En mars, une demande de mise sous séquestre déposée par trois syndicats avait déjà été rejetée au motif que seul le propriétaire des actions litigieuses, c'est-à-dire l'État, était en droit de faire cette requête.

Les opposants mitigés sur la démarche des collectivités

De leur côté, les opposants à la privatisation voient d'un oeil mitigé le recours lancé par les actionnaires locaux à l'encontre de Casil Europe. L'avocat des opposants à la privatisation, Christophe Lèguevaques, se dit en tout cas "surpris" de la démarche initiée par les actionnaires locaux, d'autant que ces derniers avaient refusé de se joindre à la première demande de mise sous séquestre lancée par les syndicats. "C'est la première fois qu'ils saisissent la justice à Toulouse dans cette affaire", ajoute-t-il.

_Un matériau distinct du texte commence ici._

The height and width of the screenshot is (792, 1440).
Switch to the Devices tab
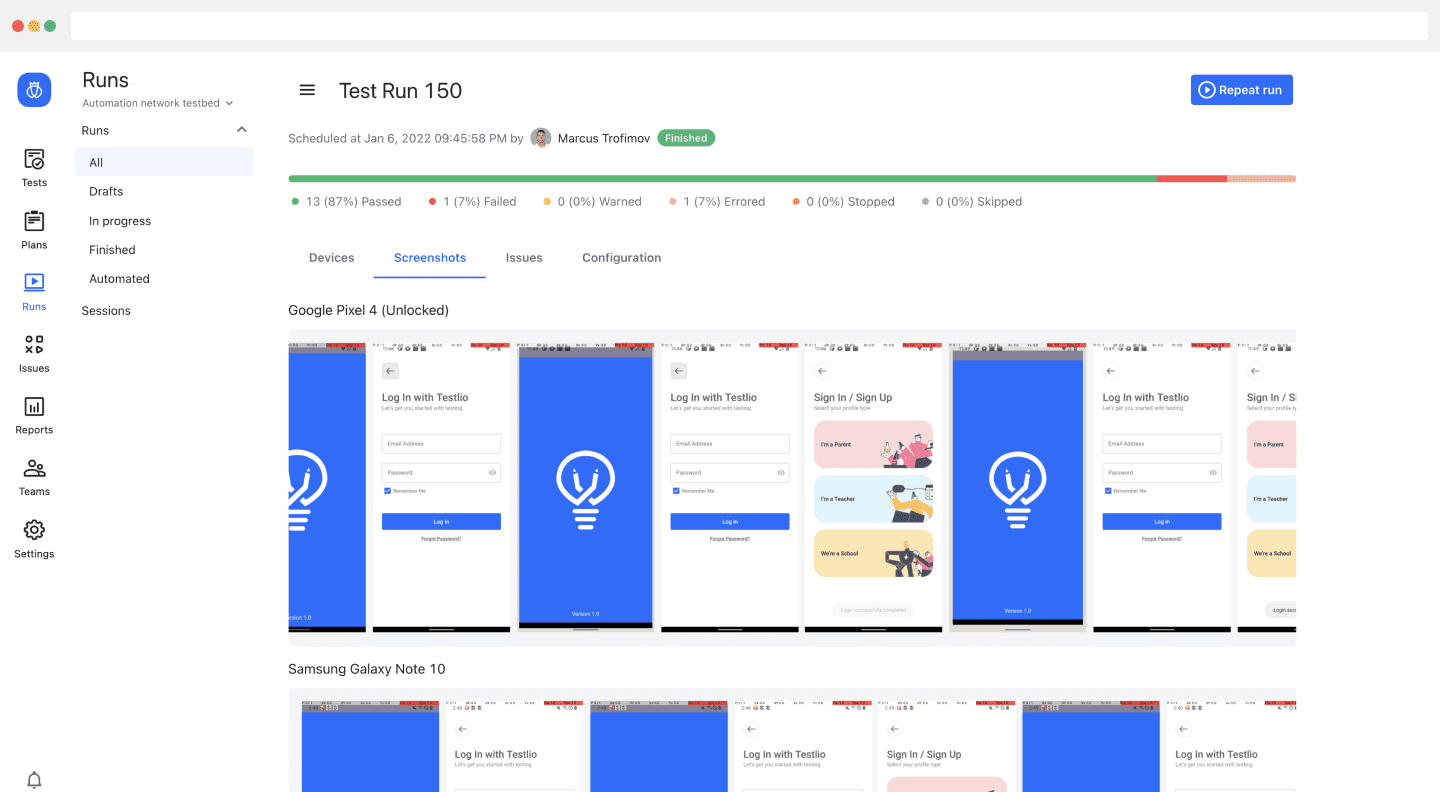[331, 257]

"Les actionnaires locaux dénoncent la redistribution des dividendes qu'ils ont pourtant approuvée en décembre dernier. Mais en aucun cas ils ne remettent en cause la privatisation", pointe Stéphane Borras, syndicaliste et membre du collectif contre la privatisation.

Malgré tout, l'association compte s'inviter au tribunal aux côtés des collectivités le jour de l'audience pour prendre la parole. Par ailleurs, le collectif des opposants à la privatisation lance un recours ouvert à tous les citoyens via une plateforme en ligne pour annuler la vente.